Go to the Google Drive API console and enable the GoogleDrive API for the created project (see Enable and disable APIs for detailed steps)
Configure OAuth Consent Screen
To configure the OAuth2.0 screen for the created GCP, go to page OAuth consent screen:
For User Type, choose “External” and click “Create”
For App information, type in any App name you like (e.g., DataAccess), and choose the current Google Gmail into the field
User support email
.
For Developer information, also fill in the current Gmail account. Leave other fields blank and click the button “SAVE AND CONTINUE”.
Leave fields blank for
Scopes
and continue toTest Users
. Add the current Gmail account via clicking button “+ ADD USERS”.
Finish all configuration and we will come to the configured OAuth consent screen. There is another thing, PUBLISH APP to extend the lifecycle of credentials. Otherwise, the refresh token is only valid in 7 days (refer to google official doc and stackoverflow post for details).
Create OAuth2.0 Credentials
Go to the credentials page, click “CREATE CREDENTIALS -> OAuth client ID”
For Application type, please choose “Desktop app”. You can use any Name. And click “CREATE”.
Now, in the pop-up window, you can download the JSON file
client_secret_xxxxx.json
. Move and rename this .json file to file pathevaluation_examples/settings/googledrive/client_secrets.json
in the OSWorld project. The folder should look like:
- evaluation_examples/
- settings/
- google/
- settings.json
- settings.json.template
- googledrive/
- settings.yml
- client_secrets.json
Note that, when you first run a task including Google Drive, there will be a URL requesting your permission. Open the link in unsafe mode using the Gmail you filled in
evaluation_examples/settings/google/settings.json
, authorize, and confirm your choice once for all. Eventually, you will see a prompt message “The authentication flow has completed.” on a blank web page.
Potential Issues
Due to strict checks by Google safety teams, even if we shut down the 2-step verification, Google still detects potential risks of your account, especially when you frequently change the login device. You may encounter the following issues:
Phone Verification Code Required
When the VM tries to log into the Google Drive page, Google requests you to provide a phone number and verification code. This may occur when you change your IP or device for the first time.
To solve it, typing any phone number is adequate (since we shut off the 2-step verification and do not provide any recovery phone number). And fill in the received verification code. After that, hopefully, Google will remember this new login IP or device. Now, you can restart the task, and this time, it should work.
Identity Verification
In this case, Google does not give you the chance to use a phone verification code. Since we do not provide any recovery email/phone and shut down the 2-step verification, we are unable to log in from the new device. We hypothesize that this problem may occur when you frequently change the login IPs or devices, such that Google detects the unusual usages. The only solution is to reset the password from the device in which you register this Google account.
Attention
Sadly, we do not have a permanent solution.
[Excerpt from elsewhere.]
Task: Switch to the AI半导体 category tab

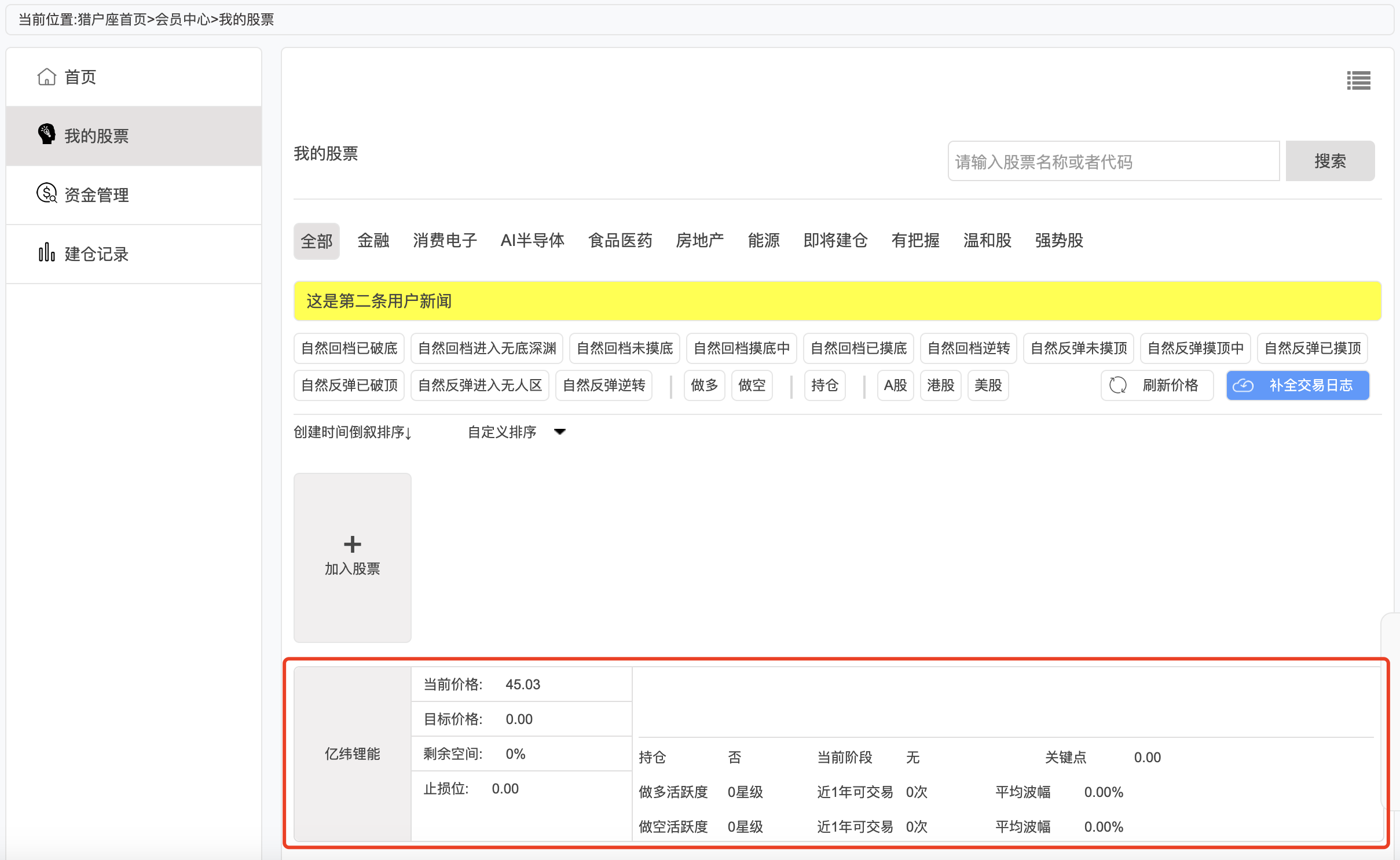Action: [x=533, y=241]
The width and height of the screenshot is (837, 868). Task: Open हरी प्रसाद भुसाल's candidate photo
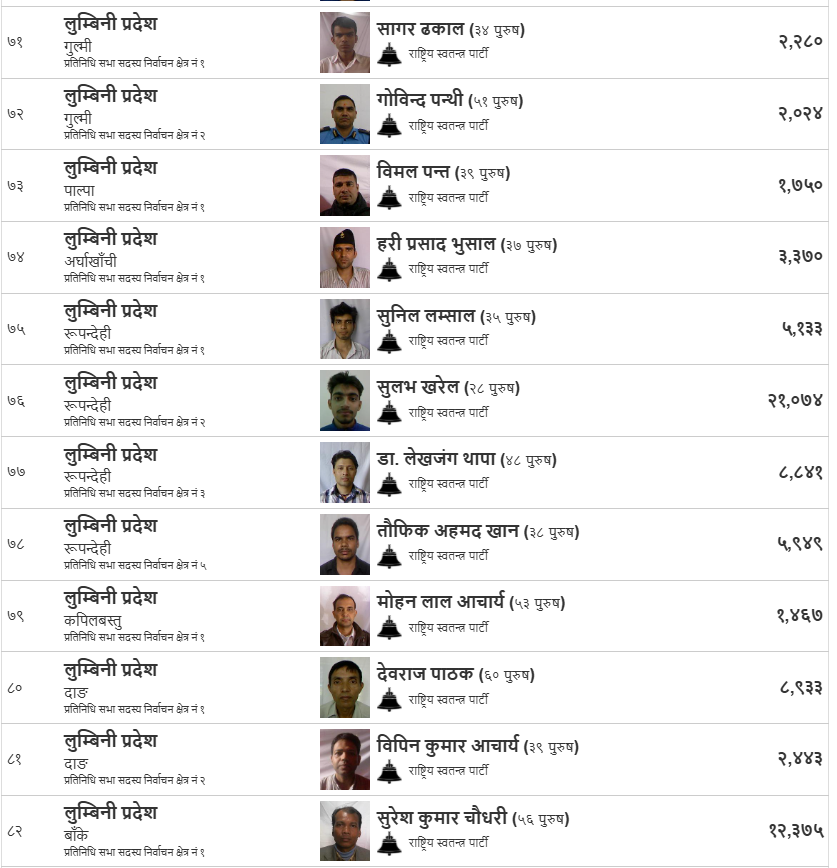tap(345, 258)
The only suggestion is not to frequently change your login IP or device. If you encounter any problem above, Google may urge you to change the password. Also, remember to update the password in evaluation_examples/settings/google/settings.json
.
Run in Parallel
We manage the virtual machines in the code so that you can initialize multiple DesktopEnv environments to accelerate benchmark testing or environment exploration runs. You can initialize multiple DesktopEnv variables as follows:
env1 = DesktopEnv()
env2 = DesktopEnv()
...
The OSWorld code will automatically check the available virtual machines for the required variables. If none are available, it will automatically download, configure, and install new ones to meet the requirements (or obtain from a cloud platform).